Aim of the task: Below are records; work out how many of their lines hold the string "will" and give that number alone.

(Saved data entries)
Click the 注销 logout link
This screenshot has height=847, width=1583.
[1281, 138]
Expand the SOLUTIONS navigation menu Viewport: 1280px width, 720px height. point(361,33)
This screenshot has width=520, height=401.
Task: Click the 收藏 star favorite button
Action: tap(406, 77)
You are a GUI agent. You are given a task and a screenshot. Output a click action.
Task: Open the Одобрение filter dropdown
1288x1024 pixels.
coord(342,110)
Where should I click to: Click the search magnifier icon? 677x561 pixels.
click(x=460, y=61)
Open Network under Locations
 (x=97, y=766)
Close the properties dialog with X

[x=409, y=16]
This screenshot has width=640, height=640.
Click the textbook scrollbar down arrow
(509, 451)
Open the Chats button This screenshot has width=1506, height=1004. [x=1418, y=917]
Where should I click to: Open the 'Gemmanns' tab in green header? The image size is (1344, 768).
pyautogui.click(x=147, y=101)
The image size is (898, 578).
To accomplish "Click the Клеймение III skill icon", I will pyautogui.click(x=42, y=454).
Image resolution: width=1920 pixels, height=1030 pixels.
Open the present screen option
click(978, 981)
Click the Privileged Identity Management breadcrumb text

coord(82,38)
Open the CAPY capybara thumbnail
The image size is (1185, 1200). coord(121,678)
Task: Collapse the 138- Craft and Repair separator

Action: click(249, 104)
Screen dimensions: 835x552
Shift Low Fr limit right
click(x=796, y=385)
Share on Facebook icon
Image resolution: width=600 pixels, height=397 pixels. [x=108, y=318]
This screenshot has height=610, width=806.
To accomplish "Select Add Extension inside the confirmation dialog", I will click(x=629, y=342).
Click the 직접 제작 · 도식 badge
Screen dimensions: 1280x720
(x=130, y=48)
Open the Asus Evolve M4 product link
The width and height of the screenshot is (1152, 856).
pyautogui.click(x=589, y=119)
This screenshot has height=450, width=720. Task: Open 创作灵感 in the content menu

Response below: 2